## DATA FOR REVIEW

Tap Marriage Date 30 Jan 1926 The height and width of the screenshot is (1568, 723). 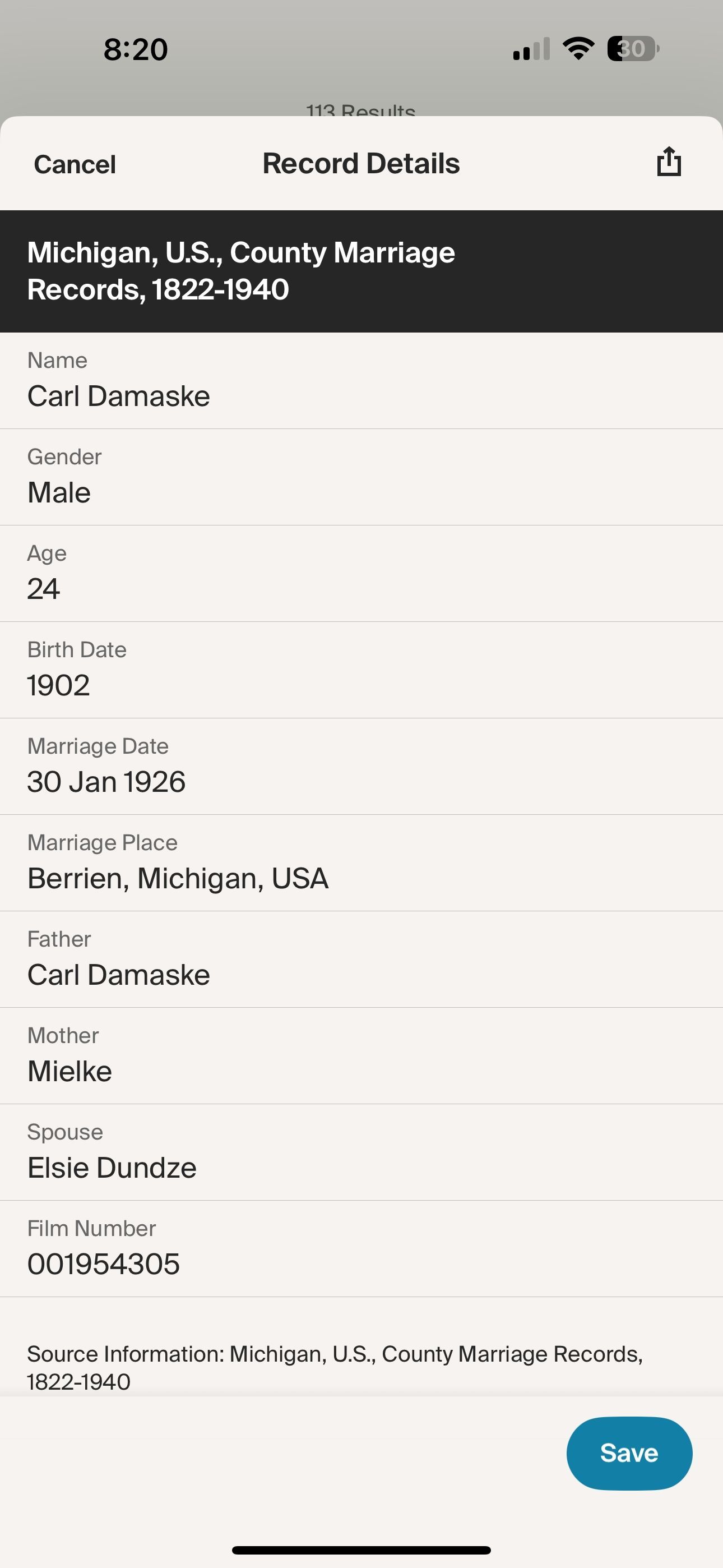click(106, 781)
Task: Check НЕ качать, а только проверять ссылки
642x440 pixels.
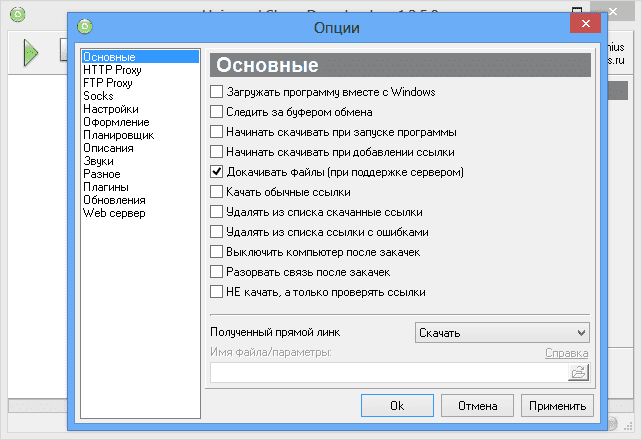Action: point(217,292)
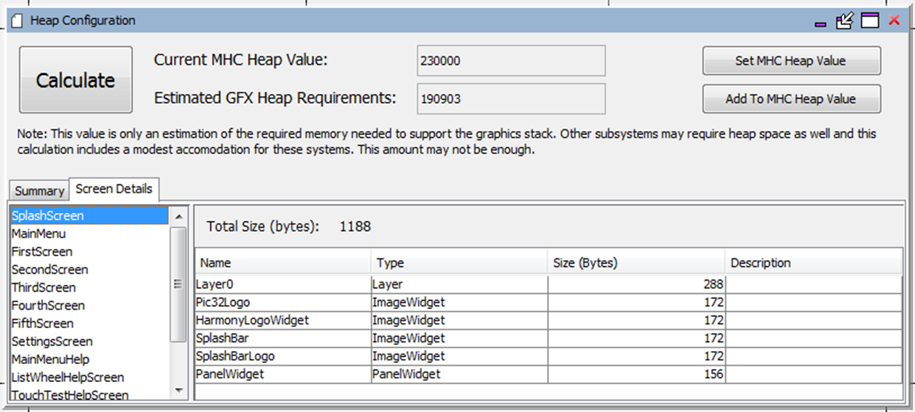Click the Calculate button
Screen dimensions: 915x412
tap(76, 80)
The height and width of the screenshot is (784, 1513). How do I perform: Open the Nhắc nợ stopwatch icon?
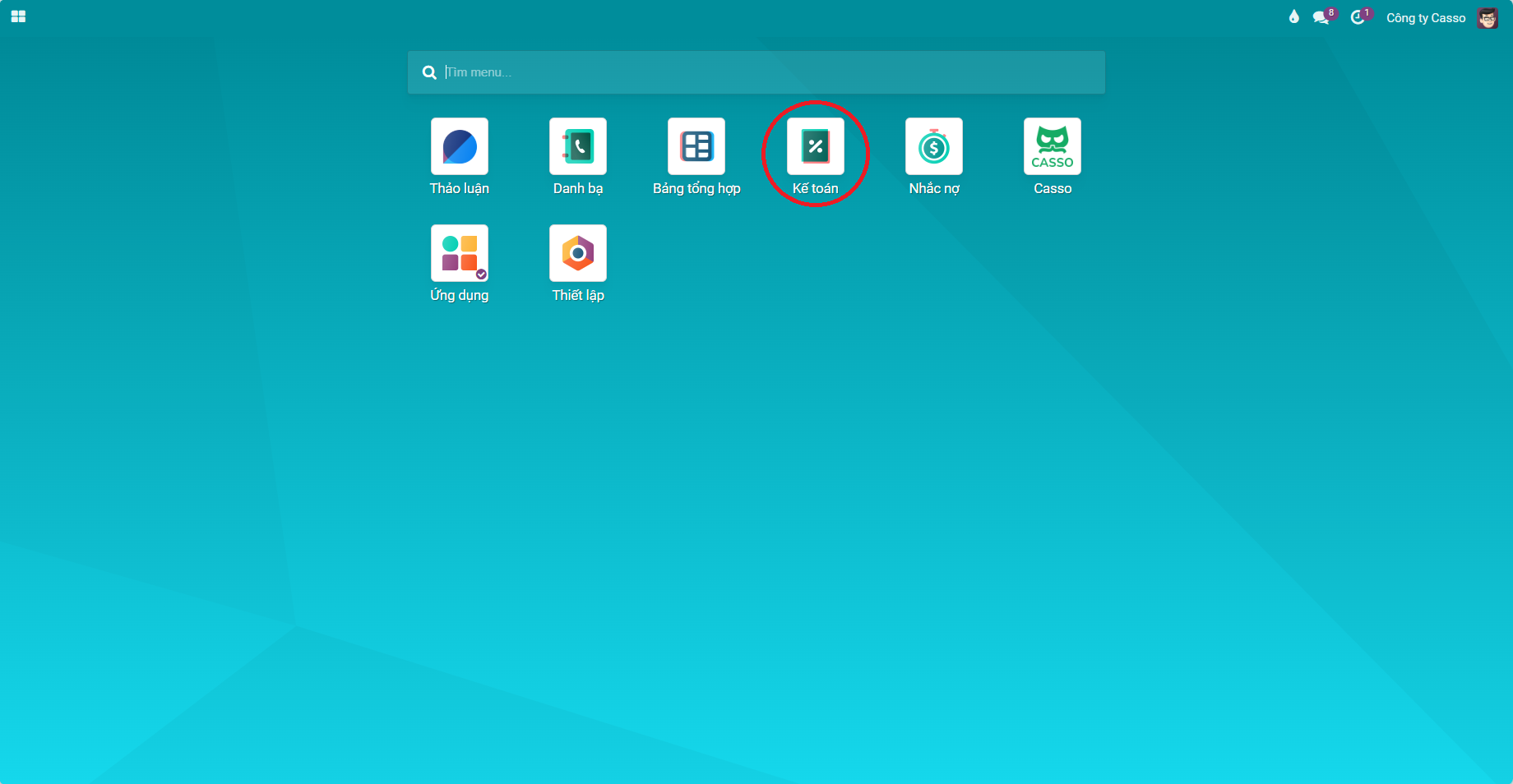coord(934,146)
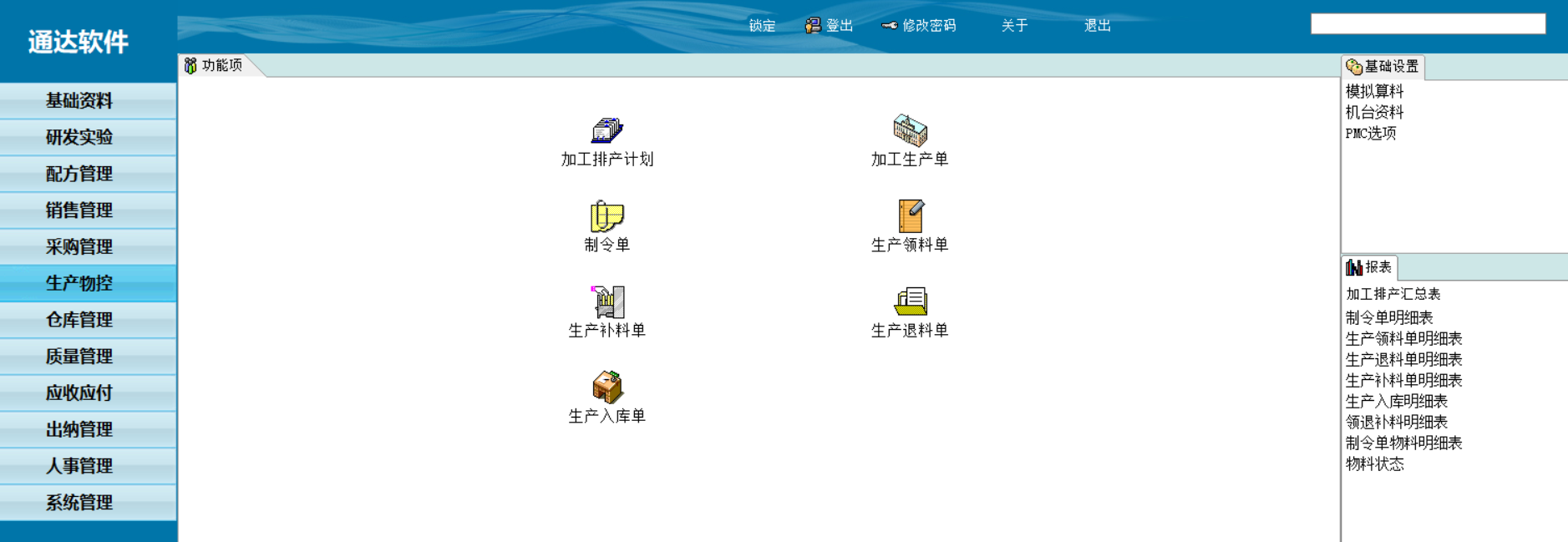Open the 加工生产单 icon
1568x542 pixels.
(x=910, y=131)
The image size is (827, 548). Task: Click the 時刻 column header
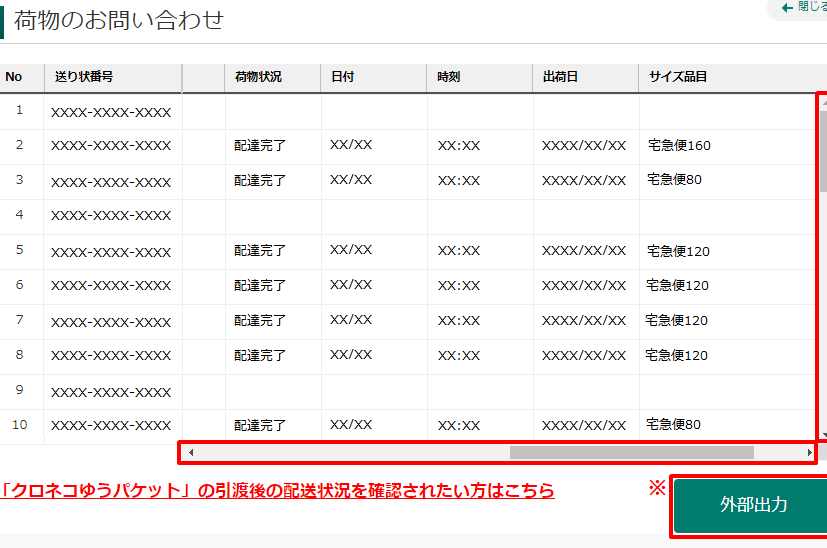[448, 77]
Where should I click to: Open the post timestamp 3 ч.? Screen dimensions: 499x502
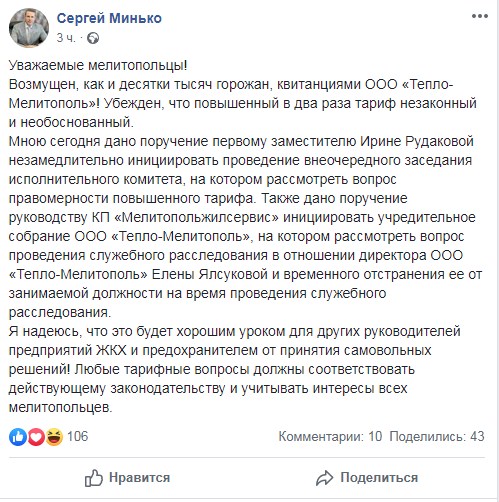coord(66,38)
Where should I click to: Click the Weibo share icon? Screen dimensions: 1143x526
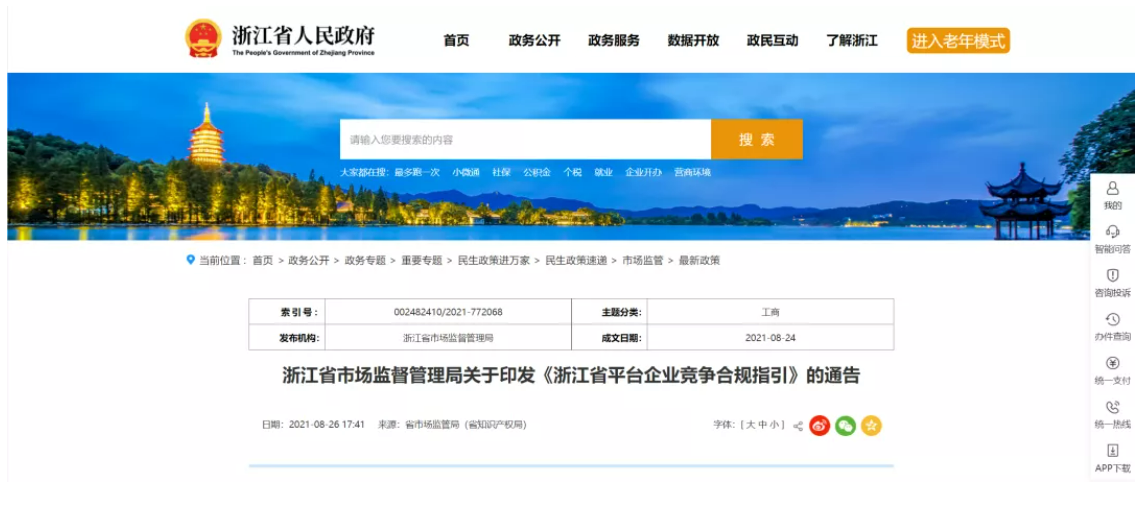click(x=820, y=425)
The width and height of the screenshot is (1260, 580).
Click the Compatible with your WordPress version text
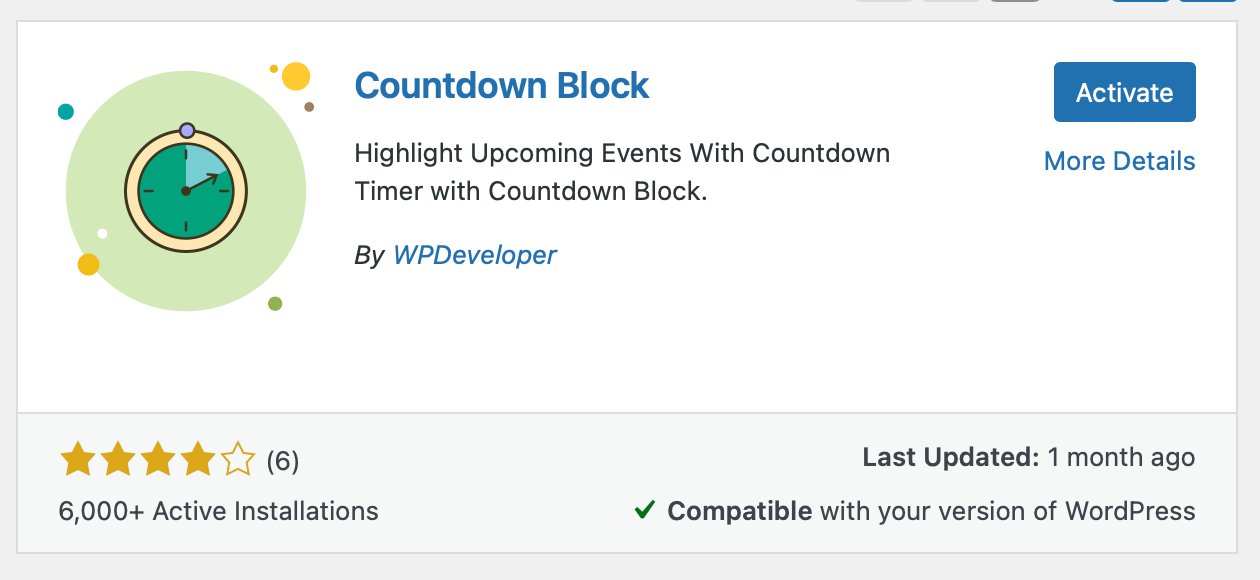pos(930,511)

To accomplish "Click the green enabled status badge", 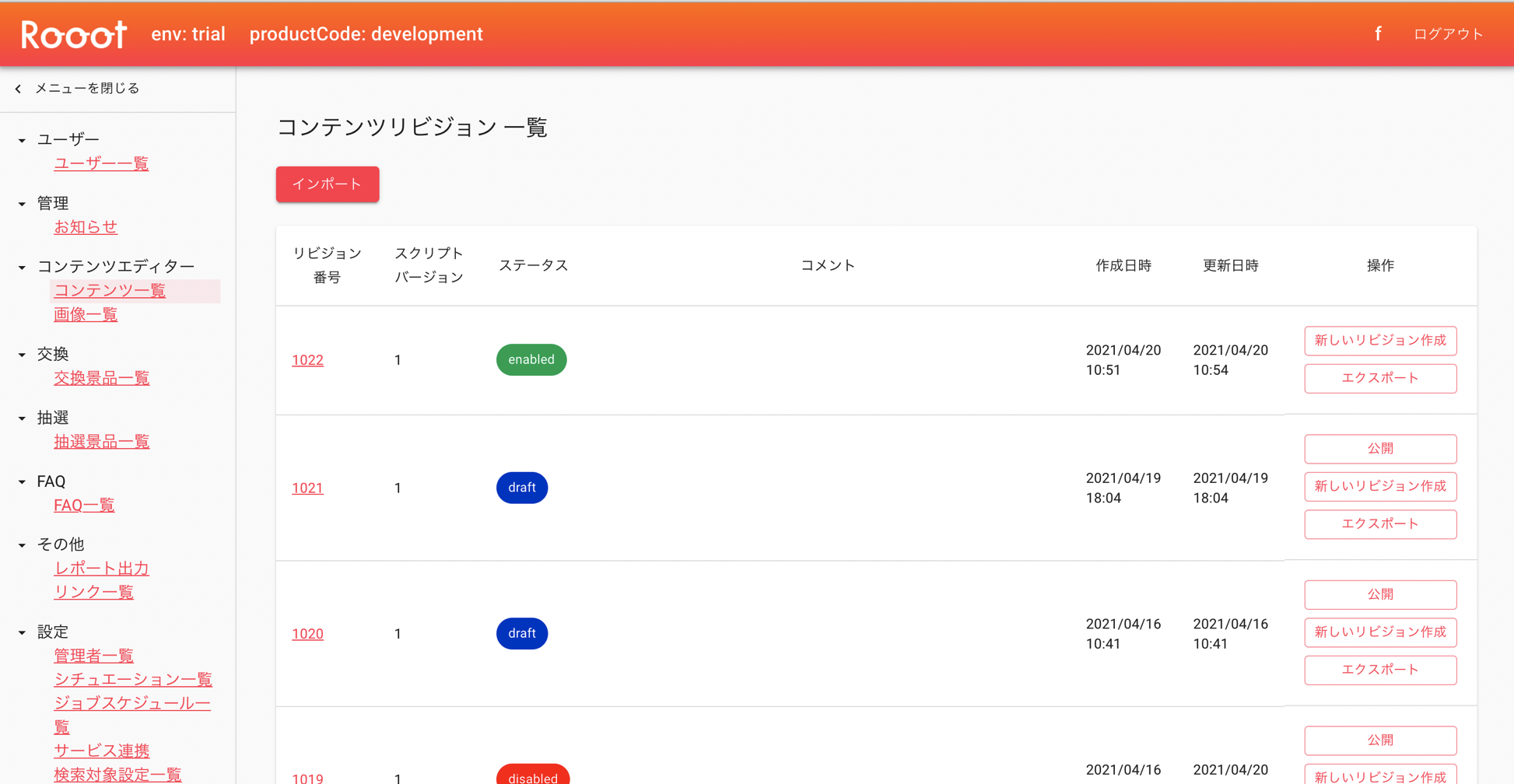I will tap(531, 360).
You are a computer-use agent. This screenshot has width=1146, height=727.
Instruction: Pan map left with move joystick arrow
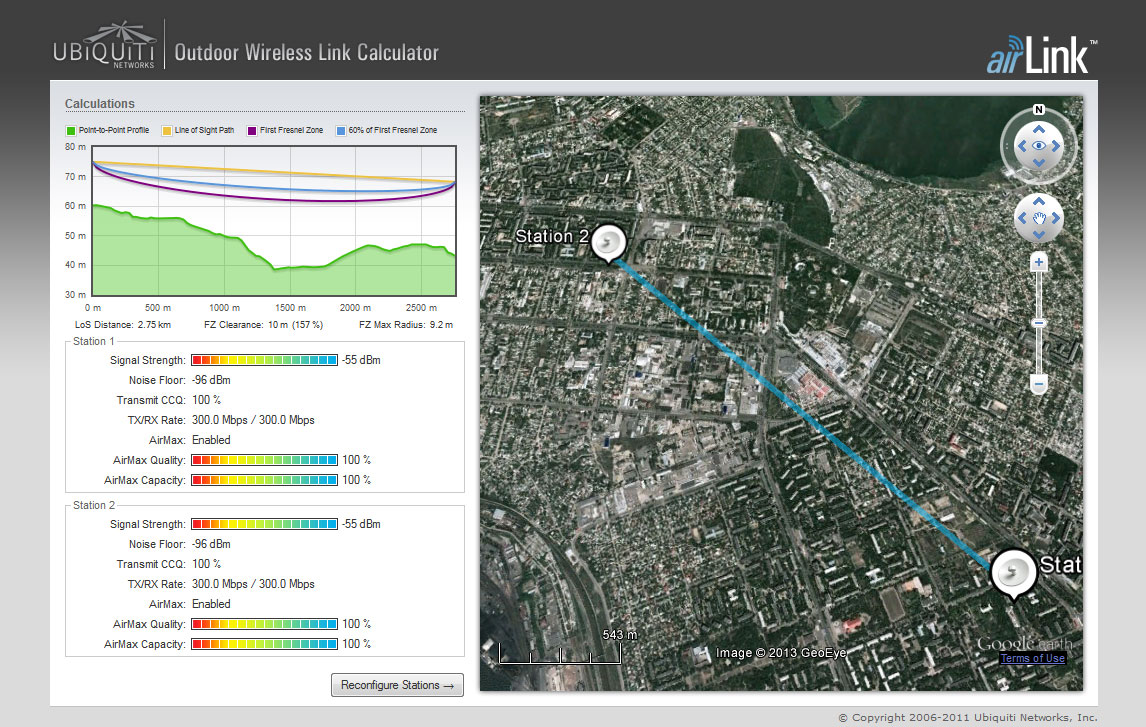pyautogui.click(x=1022, y=218)
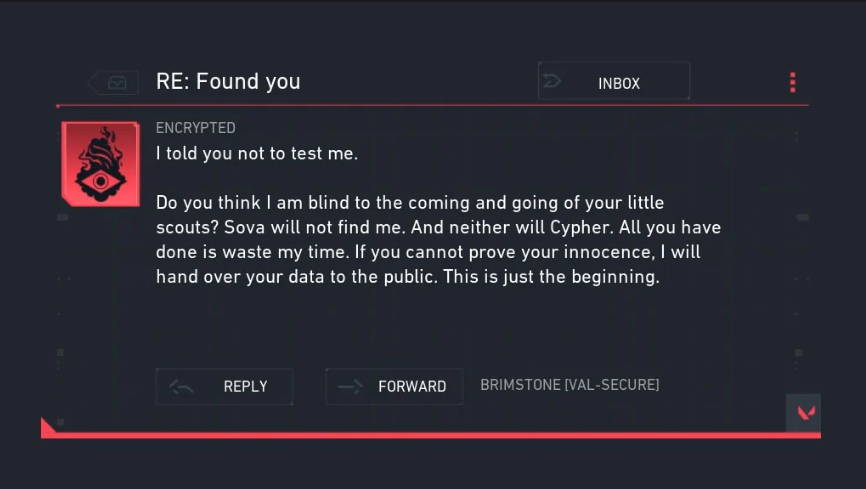Click the paragraph mentioning Sova and Cypher

click(x=438, y=239)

## TO DO
What is needed is an exact restatement of every line from the line containing "You are a computer-use" through the last line of the records, minus any pictures.

## TASK OUTPUT
You are a computer-use agent. This screenshot has width=1146, height=727.
Instruction: Pan map left with move joystick arrow
pyautogui.click(x=1022, y=218)
Click the paragraph mentioning Sova and Cypher

click(x=438, y=239)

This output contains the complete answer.